SUPPLIED RECORDS
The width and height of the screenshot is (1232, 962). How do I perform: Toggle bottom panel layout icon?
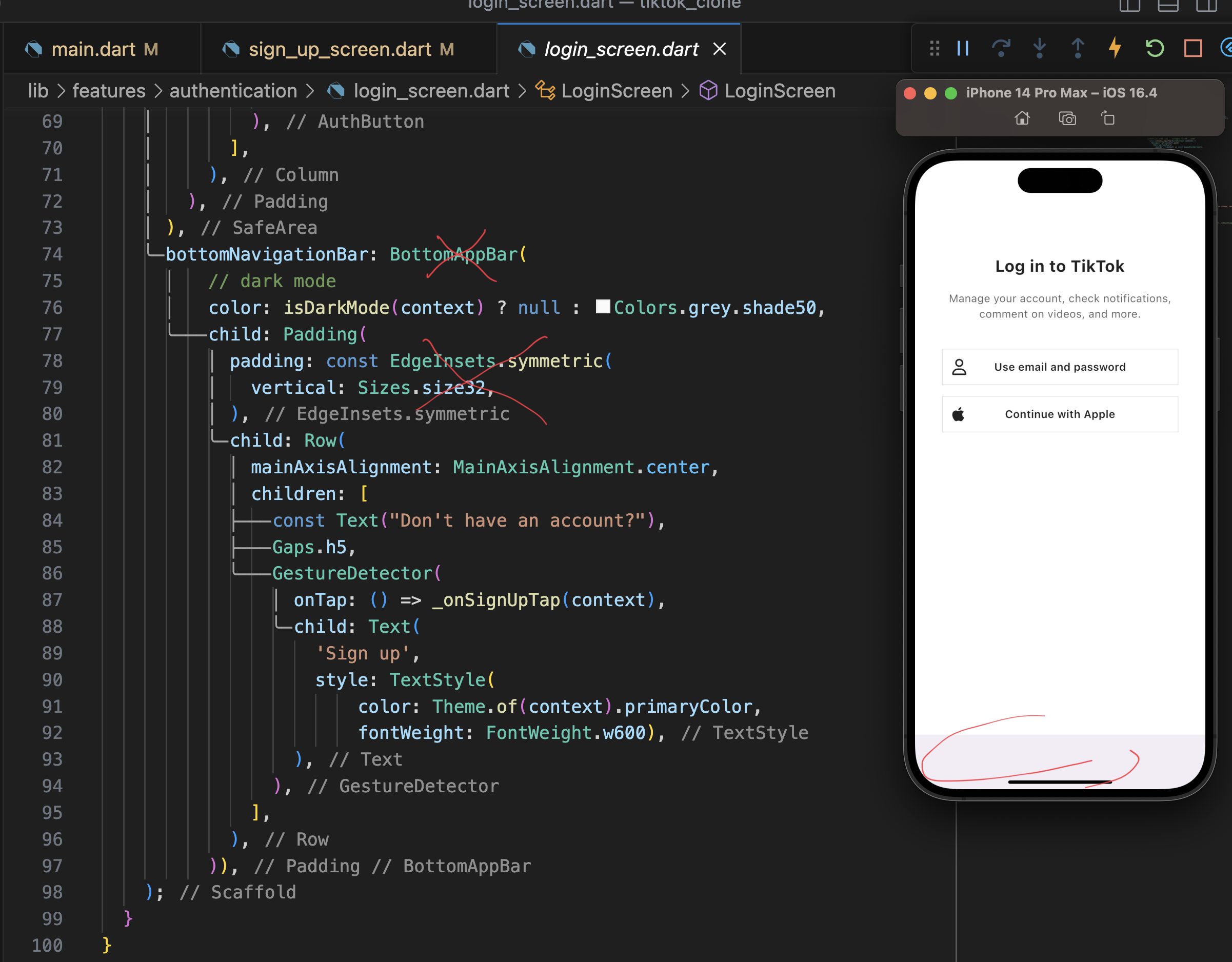[x=1168, y=6]
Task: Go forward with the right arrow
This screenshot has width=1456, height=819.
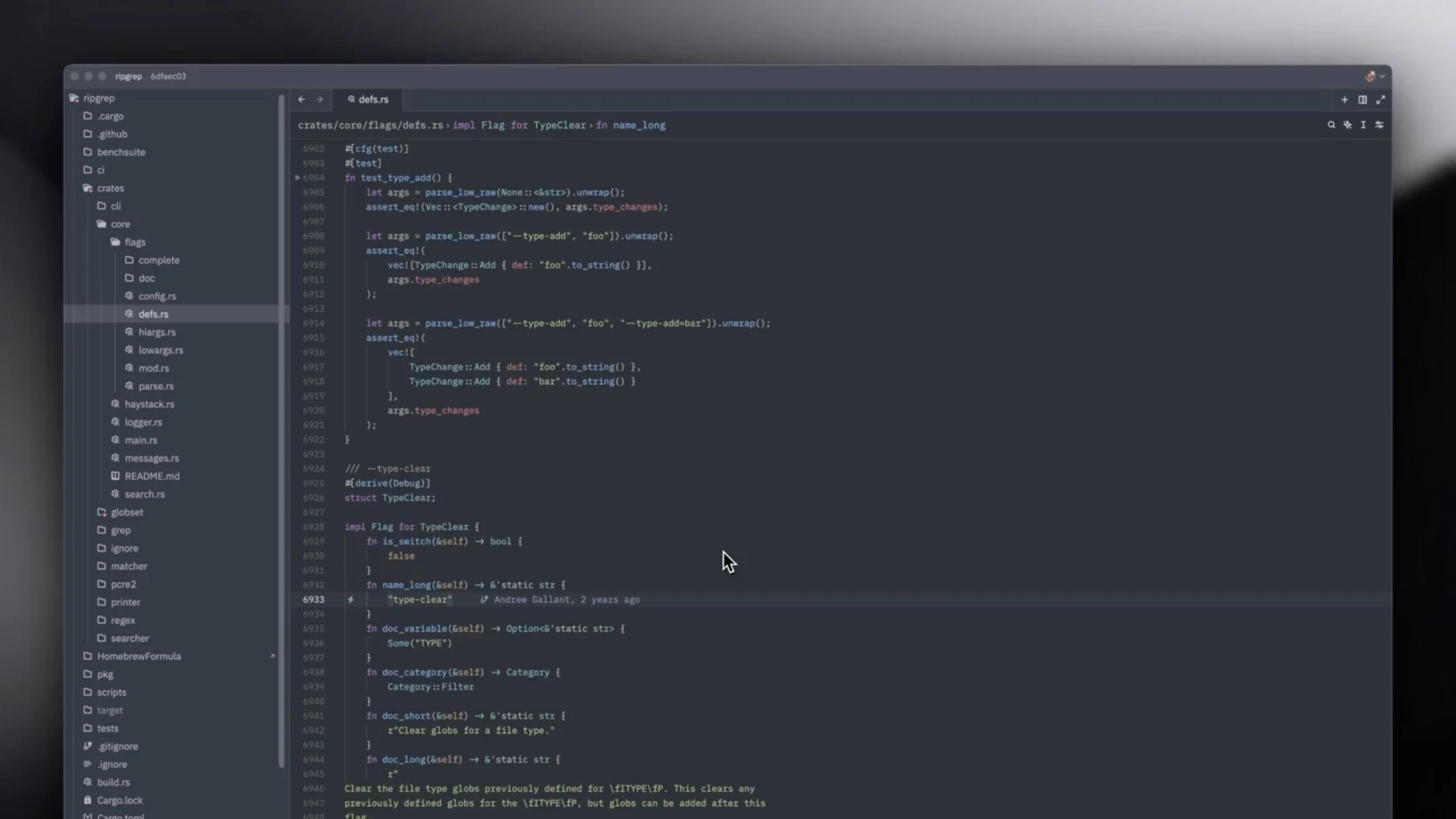Action: [x=319, y=99]
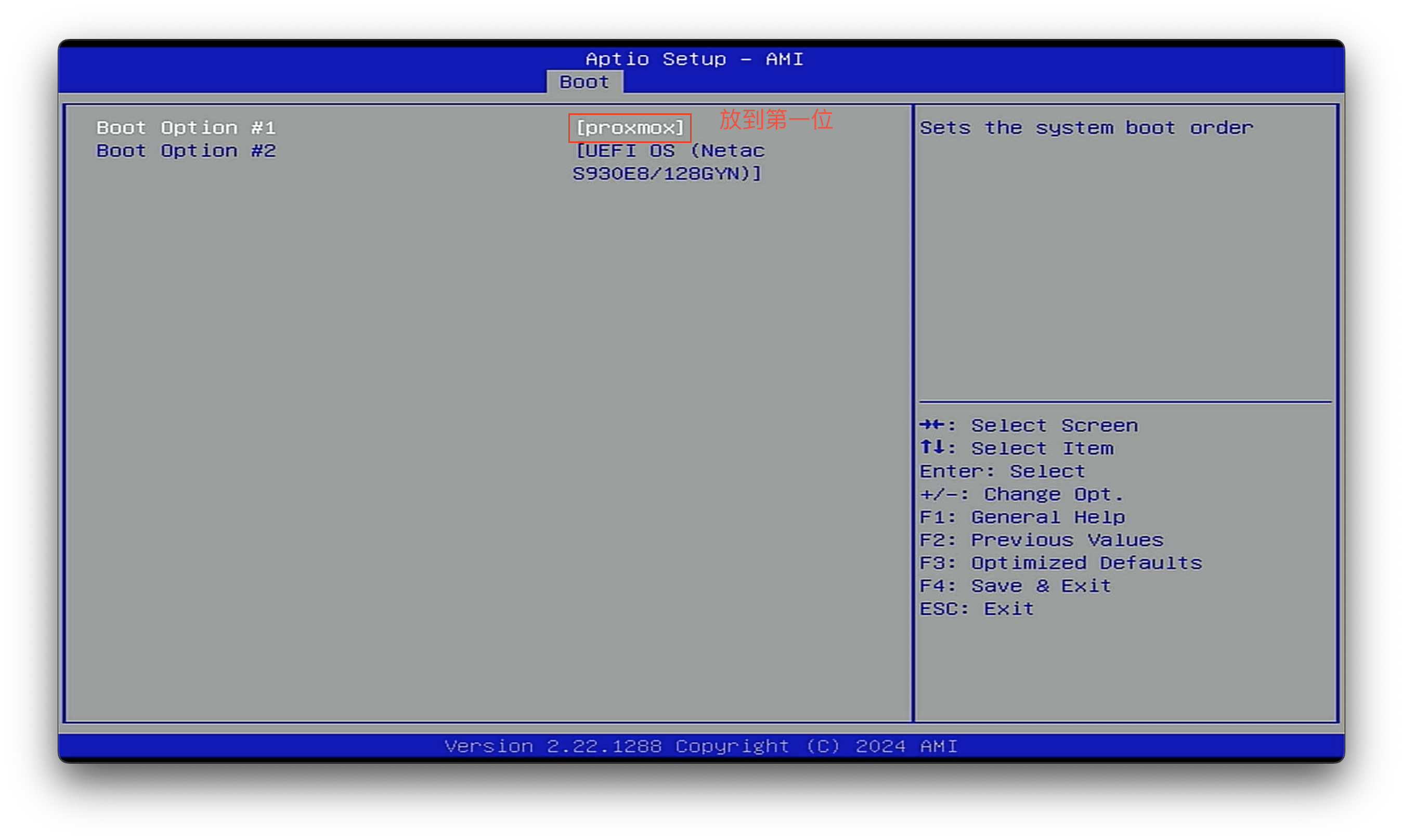Click ESC: Exit hint
1403x840 pixels.
[x=977, y=609]
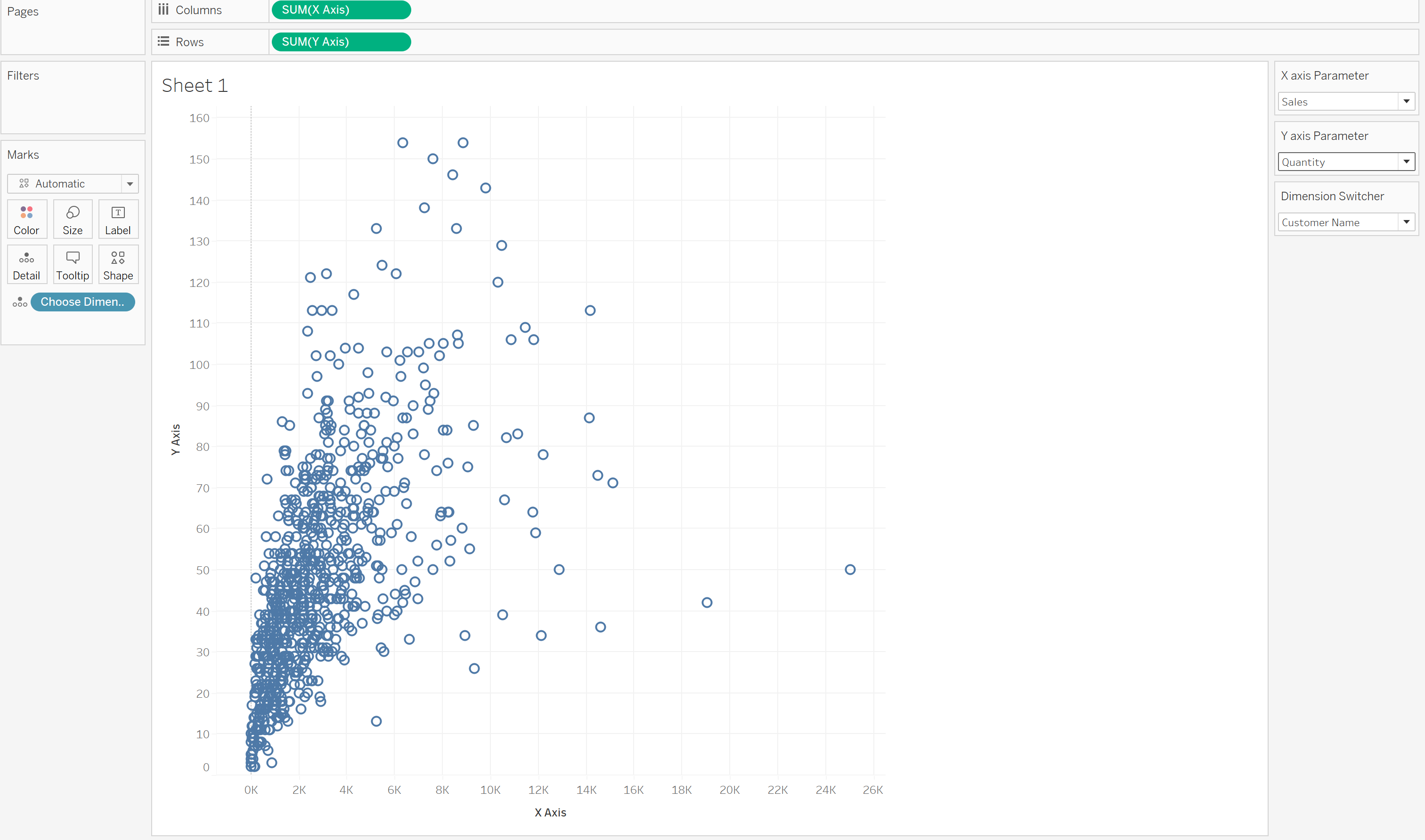Open the Detail marks card
The image size is (1425, 840).
click(26, 265)
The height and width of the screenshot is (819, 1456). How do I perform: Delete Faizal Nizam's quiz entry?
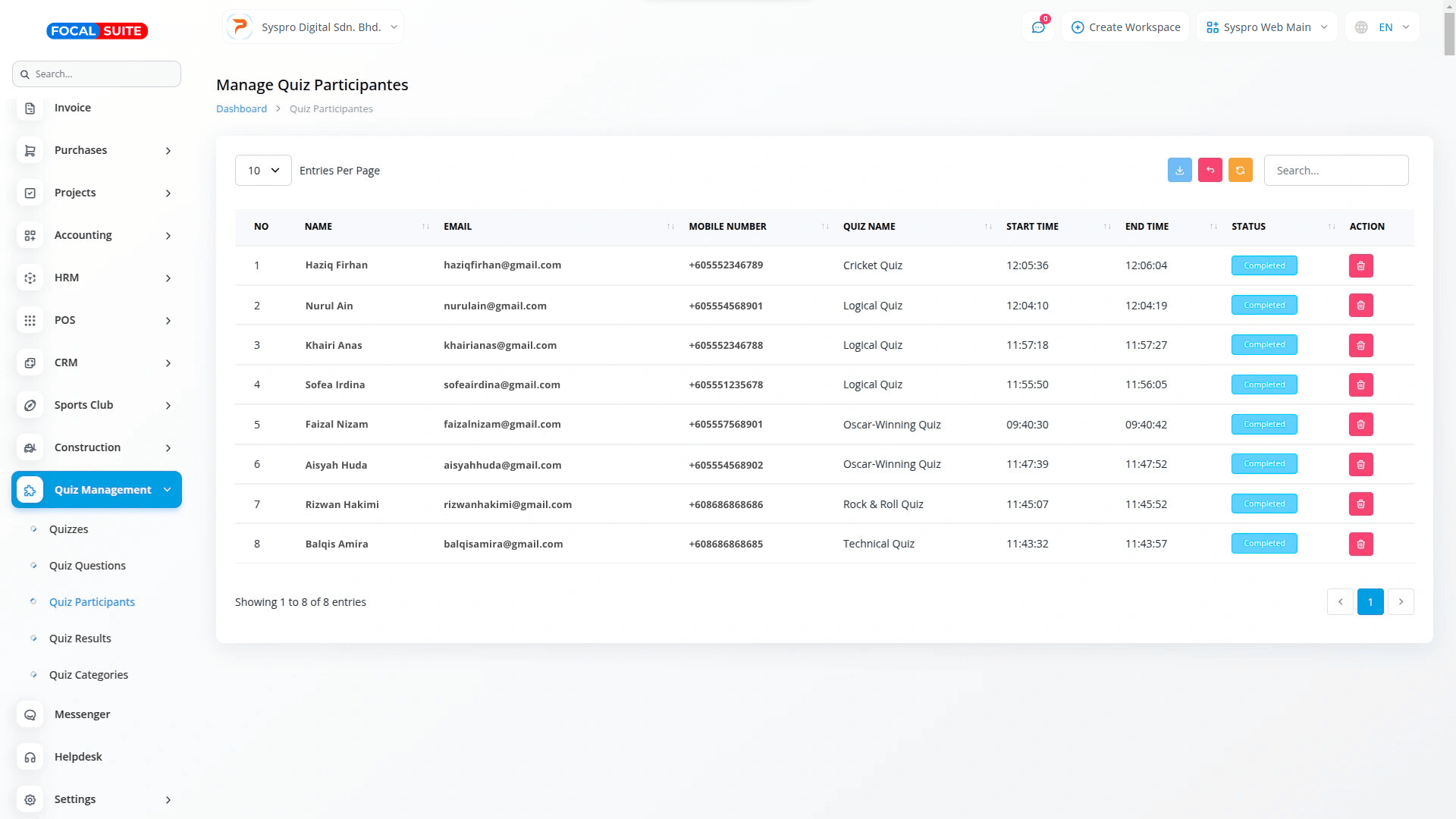[1360, 425]
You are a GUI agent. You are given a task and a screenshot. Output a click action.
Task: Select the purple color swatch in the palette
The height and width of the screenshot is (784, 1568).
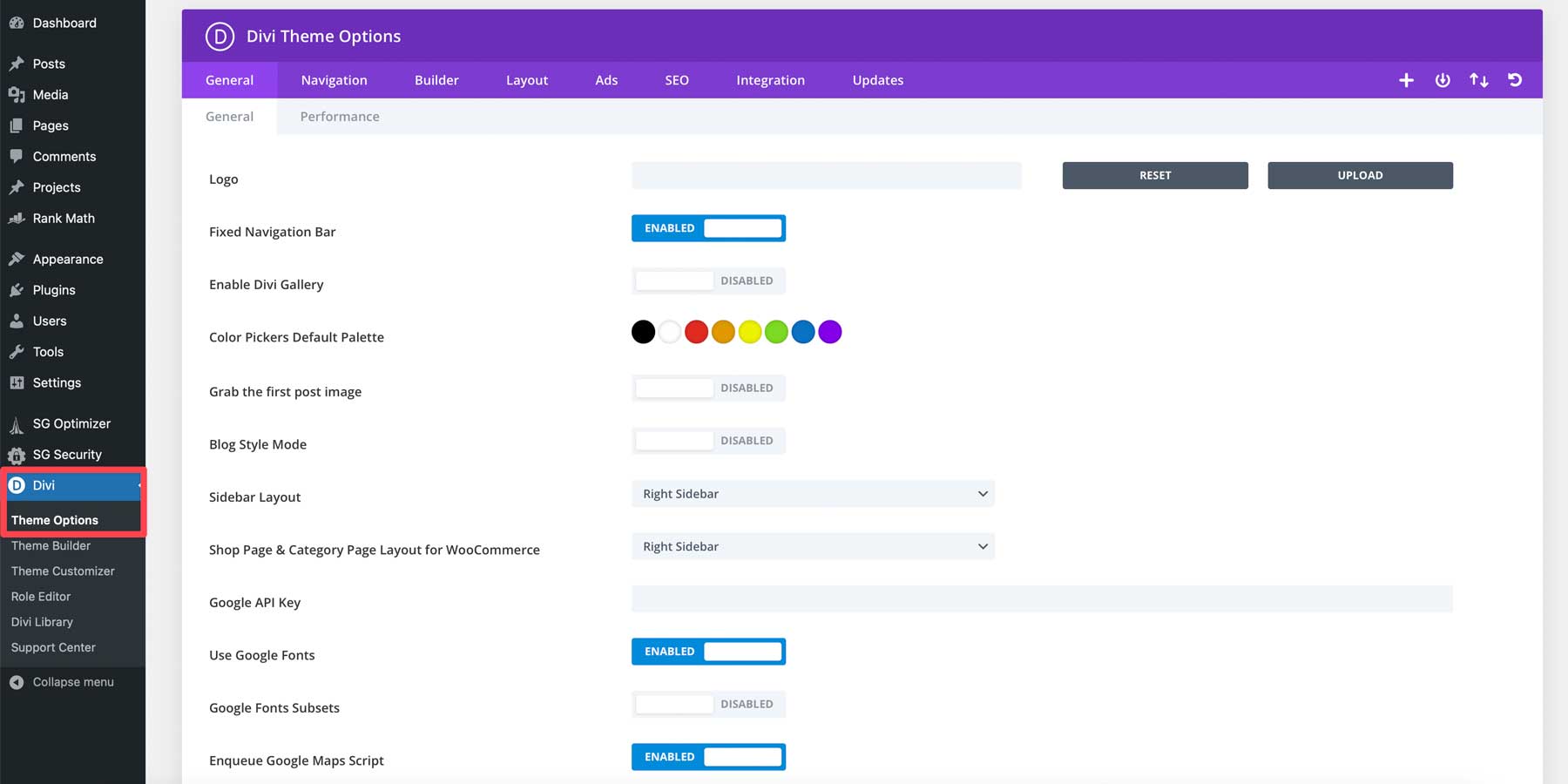click(x=830, y=332)
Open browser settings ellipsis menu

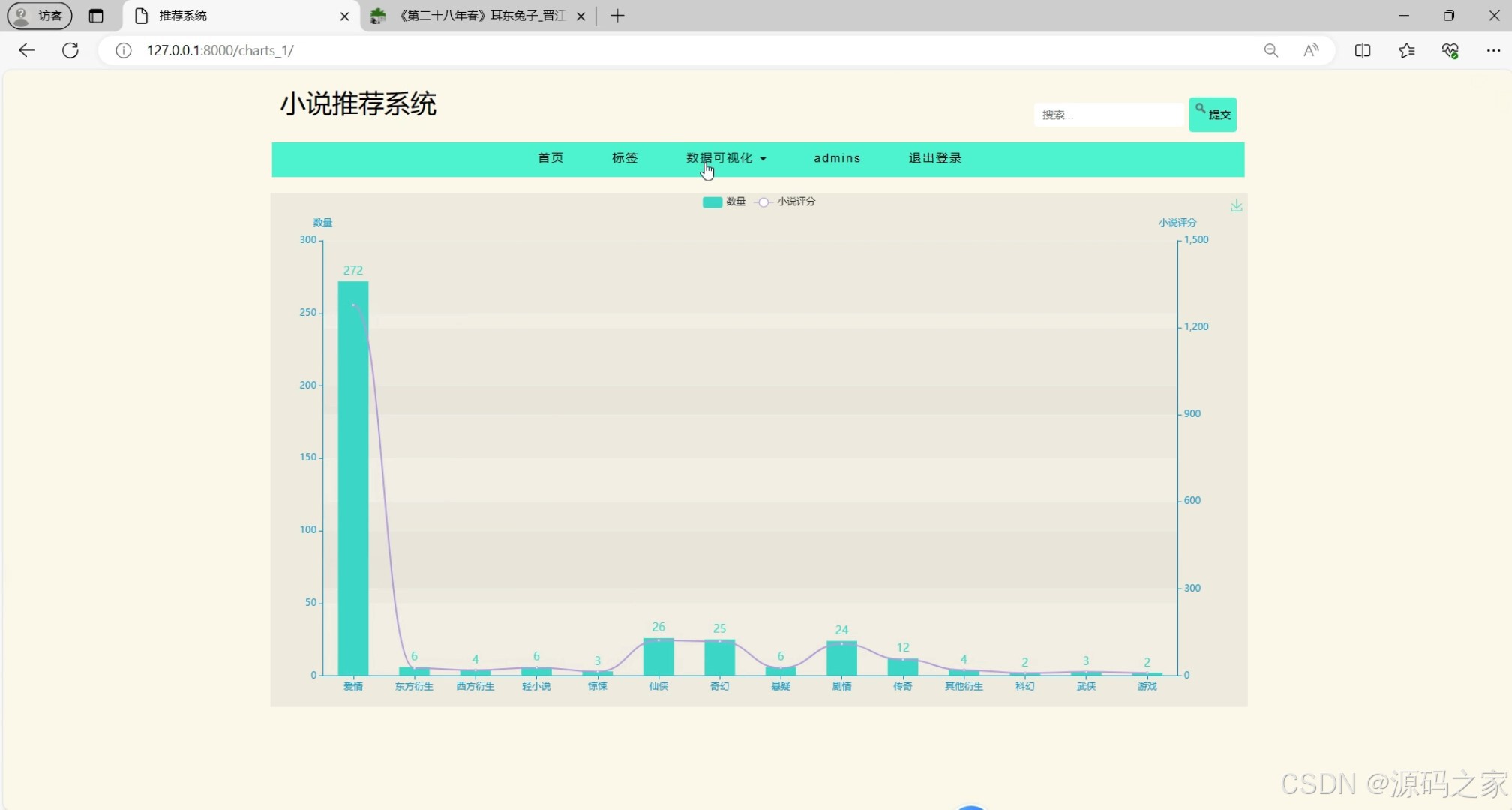tap(1492, 50)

DIRECTIONS FOR THIS TASK
Could you print the material above word for word and skip the images?

ANSWER FOR THIS EXERCISE
The width and height of the screenshot is (1232, 962). How do I perform: Toggle bottom panel layout icon?
[x=1168, y=6]
Task: Go forward with the right arrow
This screenshot has width=1456, height=819.
Action: [x=319, y=99]
Click ESC: Exit hint
1403x840 pixels.
[x=977, y=609]
Open the Detail marks card
The image size is (1425, 840).
click(26, 265)
The height and width of the screenshot is (819, 1456). How do I perform: Delete Faizal Nizam's quiz entry?
[1360, 425]
You are a GUI agent. You are given a task and a screenshot. Output a click action.
Task: Select the purple color swatch in the palette
The height and width of the screenshot is (784, 1568).
click(x=830, y=332)
Open browser settings ellipsis menu

tap(1492, 50)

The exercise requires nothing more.